Rewrite the items starting at the line with "Task: Click expression" and ending at the line with "Action: click(523, 46)", changing "play icon" to "run icon" and leaving everything else the same.

Word and element location records:
────
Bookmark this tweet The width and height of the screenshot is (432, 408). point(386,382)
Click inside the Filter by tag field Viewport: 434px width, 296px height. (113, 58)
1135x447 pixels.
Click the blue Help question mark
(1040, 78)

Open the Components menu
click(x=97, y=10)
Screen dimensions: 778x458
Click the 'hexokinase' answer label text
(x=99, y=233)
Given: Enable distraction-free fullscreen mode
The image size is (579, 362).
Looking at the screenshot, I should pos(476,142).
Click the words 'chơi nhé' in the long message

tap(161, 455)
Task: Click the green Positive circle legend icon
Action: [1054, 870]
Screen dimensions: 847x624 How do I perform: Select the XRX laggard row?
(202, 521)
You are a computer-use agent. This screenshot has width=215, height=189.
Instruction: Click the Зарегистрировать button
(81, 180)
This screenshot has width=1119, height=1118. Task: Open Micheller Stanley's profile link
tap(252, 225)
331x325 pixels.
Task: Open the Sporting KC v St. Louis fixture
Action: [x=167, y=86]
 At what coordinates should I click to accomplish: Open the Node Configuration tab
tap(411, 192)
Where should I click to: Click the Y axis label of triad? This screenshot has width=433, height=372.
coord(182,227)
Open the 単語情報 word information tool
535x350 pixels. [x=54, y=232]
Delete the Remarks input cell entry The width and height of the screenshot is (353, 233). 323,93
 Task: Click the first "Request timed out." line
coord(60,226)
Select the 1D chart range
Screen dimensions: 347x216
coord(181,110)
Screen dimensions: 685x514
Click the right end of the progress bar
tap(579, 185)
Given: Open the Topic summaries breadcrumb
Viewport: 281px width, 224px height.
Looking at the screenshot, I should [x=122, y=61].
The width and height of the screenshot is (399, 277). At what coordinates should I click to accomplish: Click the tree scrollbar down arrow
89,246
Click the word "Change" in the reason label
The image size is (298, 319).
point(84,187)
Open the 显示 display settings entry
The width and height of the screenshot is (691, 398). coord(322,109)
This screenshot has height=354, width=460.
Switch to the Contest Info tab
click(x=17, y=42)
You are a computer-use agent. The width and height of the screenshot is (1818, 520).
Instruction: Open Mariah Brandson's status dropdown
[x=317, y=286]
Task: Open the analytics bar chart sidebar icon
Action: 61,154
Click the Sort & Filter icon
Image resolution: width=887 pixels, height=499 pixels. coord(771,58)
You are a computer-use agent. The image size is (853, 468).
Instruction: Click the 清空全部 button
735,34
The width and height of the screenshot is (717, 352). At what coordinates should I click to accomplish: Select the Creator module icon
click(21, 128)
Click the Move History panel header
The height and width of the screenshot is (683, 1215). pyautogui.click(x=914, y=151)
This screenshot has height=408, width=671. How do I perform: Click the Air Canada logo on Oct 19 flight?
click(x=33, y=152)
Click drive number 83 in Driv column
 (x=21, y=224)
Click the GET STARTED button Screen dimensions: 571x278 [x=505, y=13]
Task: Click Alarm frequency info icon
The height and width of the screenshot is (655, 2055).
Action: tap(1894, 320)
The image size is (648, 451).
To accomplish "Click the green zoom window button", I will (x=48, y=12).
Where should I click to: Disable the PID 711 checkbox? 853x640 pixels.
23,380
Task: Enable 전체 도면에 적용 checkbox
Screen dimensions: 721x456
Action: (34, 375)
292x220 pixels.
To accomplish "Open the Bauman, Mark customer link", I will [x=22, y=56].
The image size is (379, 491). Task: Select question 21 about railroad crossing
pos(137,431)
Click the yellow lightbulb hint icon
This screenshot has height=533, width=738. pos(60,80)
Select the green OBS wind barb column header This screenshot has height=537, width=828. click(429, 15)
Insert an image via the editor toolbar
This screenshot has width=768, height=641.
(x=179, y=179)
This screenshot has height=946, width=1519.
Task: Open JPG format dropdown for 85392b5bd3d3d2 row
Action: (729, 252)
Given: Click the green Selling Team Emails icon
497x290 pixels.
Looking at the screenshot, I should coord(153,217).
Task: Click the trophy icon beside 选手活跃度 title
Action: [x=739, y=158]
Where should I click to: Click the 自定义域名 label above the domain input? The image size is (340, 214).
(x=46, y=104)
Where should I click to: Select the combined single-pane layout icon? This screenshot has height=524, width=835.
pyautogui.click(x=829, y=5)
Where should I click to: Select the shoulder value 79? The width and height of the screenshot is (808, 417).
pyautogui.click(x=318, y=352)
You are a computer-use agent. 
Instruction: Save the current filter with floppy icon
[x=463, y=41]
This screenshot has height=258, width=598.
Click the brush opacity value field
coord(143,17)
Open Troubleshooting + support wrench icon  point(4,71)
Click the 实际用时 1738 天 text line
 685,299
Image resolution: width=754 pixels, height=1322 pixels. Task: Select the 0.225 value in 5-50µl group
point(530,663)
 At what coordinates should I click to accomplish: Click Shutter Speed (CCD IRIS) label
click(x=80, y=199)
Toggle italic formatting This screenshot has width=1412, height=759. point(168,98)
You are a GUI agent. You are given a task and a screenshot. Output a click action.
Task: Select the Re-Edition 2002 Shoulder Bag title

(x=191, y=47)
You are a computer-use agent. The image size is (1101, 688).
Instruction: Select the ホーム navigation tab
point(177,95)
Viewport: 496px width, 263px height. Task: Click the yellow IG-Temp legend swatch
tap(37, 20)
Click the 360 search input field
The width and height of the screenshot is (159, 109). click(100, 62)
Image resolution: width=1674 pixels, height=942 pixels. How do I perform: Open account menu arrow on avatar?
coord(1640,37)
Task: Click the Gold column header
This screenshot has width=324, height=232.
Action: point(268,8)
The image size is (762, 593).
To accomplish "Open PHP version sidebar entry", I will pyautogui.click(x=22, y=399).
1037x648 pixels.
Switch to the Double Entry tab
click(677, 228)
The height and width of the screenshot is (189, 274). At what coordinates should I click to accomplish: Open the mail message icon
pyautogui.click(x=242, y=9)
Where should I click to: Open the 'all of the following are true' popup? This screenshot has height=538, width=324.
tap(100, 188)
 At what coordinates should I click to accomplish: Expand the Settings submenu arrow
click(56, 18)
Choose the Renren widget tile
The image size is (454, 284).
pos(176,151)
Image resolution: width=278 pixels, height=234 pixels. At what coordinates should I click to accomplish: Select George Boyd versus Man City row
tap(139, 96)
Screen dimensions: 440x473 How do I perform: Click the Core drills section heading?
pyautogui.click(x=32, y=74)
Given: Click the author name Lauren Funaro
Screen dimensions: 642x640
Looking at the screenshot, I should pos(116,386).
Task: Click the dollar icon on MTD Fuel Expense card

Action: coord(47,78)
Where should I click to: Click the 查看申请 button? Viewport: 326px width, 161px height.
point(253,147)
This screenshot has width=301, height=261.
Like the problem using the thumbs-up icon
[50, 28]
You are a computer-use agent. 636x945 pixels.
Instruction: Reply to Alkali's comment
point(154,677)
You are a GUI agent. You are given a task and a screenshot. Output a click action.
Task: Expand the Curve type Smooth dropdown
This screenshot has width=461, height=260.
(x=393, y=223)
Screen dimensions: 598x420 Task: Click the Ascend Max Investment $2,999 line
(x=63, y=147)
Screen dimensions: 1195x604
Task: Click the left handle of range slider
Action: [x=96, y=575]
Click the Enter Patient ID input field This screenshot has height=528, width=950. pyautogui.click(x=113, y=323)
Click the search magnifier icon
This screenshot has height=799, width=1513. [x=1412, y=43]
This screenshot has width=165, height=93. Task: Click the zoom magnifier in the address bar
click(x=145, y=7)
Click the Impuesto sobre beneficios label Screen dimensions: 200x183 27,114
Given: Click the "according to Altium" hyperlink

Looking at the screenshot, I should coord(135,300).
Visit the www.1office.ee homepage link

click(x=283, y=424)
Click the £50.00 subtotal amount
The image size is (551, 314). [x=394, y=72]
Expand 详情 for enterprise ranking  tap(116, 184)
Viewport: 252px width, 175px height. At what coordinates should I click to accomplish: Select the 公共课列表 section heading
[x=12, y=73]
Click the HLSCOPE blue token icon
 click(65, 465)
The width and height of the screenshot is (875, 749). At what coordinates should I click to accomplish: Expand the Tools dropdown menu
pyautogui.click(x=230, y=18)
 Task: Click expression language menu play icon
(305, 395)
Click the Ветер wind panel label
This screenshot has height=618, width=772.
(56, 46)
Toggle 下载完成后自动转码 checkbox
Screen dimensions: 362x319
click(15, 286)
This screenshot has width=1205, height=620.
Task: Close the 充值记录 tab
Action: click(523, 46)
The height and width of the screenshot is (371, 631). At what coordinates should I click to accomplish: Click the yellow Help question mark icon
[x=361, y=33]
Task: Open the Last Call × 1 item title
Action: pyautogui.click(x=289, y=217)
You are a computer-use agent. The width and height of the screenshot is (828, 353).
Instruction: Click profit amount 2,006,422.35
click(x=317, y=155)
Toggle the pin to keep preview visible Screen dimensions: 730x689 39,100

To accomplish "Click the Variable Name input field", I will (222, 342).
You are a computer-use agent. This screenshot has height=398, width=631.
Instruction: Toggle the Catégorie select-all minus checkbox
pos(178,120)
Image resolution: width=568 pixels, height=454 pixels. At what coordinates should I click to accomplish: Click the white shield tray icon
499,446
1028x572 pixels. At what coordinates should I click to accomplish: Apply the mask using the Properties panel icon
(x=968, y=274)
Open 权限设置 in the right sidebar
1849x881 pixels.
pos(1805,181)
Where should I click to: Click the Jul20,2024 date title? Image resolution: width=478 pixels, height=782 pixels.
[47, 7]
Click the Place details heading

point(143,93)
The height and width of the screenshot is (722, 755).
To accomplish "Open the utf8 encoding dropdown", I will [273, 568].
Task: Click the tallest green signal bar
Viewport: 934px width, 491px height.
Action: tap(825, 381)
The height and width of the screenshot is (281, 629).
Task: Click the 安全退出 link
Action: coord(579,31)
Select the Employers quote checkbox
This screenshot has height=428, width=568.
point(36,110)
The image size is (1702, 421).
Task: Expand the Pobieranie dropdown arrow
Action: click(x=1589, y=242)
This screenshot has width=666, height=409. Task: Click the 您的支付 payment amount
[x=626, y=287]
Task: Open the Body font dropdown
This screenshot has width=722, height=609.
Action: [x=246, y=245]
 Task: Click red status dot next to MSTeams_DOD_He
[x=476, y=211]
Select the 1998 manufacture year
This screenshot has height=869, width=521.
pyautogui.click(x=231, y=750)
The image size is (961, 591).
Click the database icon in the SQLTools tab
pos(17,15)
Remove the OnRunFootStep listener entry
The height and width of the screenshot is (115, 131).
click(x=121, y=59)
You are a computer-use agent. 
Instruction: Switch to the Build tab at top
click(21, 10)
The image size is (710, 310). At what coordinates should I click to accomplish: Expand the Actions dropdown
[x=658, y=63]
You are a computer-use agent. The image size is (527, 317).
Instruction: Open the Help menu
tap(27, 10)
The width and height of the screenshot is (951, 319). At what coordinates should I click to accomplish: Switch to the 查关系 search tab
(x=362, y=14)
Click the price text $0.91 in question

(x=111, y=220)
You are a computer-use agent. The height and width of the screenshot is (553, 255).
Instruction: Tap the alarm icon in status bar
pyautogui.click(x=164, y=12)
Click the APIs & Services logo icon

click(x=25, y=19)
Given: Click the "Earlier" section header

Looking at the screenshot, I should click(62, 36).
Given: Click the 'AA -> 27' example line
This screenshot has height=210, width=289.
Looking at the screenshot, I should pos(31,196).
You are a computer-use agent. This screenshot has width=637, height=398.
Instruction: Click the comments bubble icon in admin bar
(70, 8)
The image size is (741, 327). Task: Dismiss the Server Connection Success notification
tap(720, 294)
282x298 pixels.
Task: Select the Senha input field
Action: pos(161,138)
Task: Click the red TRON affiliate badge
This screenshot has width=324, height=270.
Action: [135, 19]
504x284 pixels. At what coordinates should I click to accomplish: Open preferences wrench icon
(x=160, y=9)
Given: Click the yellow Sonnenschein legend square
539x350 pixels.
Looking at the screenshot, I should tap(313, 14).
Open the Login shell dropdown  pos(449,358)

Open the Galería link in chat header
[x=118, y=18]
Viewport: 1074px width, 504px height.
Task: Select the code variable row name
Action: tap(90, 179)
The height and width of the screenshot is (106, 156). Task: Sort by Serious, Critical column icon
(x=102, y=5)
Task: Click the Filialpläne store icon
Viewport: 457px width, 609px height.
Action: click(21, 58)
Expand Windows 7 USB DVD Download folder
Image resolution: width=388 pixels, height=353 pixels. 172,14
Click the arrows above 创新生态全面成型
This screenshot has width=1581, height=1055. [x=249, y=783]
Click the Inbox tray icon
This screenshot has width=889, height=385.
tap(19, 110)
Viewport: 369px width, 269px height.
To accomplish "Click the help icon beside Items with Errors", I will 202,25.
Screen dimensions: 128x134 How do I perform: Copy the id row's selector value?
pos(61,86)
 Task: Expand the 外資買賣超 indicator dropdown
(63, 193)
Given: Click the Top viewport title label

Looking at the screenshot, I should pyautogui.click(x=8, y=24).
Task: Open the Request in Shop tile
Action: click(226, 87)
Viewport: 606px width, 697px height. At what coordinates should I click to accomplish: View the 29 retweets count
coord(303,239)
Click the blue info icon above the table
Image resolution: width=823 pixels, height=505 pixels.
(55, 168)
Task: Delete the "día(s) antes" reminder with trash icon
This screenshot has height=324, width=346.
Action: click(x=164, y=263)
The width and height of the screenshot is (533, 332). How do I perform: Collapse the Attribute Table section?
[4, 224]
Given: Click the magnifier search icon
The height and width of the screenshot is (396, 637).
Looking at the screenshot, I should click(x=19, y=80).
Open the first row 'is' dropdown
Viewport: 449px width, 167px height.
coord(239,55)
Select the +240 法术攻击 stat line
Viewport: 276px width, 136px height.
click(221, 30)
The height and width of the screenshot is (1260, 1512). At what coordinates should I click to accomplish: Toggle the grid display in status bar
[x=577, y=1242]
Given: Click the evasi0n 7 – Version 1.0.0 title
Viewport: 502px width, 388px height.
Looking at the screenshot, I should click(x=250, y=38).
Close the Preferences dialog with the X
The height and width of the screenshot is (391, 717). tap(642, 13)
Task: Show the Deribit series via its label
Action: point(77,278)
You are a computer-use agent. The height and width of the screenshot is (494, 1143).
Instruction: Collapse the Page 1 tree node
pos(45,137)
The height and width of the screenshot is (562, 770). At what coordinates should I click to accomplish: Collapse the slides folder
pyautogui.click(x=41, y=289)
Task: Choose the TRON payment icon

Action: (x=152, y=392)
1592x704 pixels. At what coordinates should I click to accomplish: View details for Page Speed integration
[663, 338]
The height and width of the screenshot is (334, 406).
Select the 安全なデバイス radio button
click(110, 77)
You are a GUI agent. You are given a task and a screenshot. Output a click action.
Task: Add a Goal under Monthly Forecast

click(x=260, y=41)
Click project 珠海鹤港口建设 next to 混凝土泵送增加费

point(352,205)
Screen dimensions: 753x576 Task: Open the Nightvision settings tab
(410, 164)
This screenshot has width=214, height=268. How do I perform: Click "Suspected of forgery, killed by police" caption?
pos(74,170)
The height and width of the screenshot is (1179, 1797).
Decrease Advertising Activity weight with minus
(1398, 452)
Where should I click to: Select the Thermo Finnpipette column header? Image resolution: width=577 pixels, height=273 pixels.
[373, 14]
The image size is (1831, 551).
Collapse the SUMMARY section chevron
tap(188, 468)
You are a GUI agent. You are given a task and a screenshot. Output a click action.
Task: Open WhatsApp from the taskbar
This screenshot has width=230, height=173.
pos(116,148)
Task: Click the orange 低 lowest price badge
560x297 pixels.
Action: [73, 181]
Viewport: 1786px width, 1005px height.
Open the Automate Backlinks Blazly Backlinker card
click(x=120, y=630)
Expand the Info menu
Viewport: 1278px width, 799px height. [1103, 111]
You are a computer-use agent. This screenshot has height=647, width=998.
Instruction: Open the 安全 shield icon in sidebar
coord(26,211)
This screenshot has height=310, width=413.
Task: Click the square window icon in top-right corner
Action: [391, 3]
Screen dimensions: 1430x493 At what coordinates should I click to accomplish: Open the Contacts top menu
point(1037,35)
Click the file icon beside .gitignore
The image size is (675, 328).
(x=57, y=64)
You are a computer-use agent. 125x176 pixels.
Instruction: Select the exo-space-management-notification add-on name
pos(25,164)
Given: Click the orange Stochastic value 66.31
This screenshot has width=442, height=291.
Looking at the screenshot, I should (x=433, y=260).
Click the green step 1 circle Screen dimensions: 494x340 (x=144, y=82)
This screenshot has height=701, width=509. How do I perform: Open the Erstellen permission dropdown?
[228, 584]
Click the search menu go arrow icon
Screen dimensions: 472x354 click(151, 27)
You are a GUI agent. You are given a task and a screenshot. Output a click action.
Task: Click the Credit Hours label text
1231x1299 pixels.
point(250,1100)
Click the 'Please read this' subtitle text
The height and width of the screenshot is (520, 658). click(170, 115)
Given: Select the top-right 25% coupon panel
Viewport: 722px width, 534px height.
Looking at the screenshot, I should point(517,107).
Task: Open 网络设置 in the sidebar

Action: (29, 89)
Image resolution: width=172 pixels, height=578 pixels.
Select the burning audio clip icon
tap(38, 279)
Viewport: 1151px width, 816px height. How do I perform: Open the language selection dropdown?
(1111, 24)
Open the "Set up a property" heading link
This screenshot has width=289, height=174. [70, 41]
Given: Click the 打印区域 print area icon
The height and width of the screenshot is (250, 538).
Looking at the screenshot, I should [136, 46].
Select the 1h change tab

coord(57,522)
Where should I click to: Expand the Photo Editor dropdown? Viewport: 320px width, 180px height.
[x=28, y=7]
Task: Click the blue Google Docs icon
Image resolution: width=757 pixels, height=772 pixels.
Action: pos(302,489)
────
▶ _WRITTEN SOLUTION_:
 Task: Click expression language menu run icon
(305, 395)
Click the Ветер wind panel label
This screenshot has height=618, width=772.
(56, 46)
Toggle 下载完成后自动转码 checkbox
Screen dimensions: 362x319
click(15, 286)
This screenshot has width=1205, height=620.
Task: Close the 充值记录 tab
Action: click(523, 46)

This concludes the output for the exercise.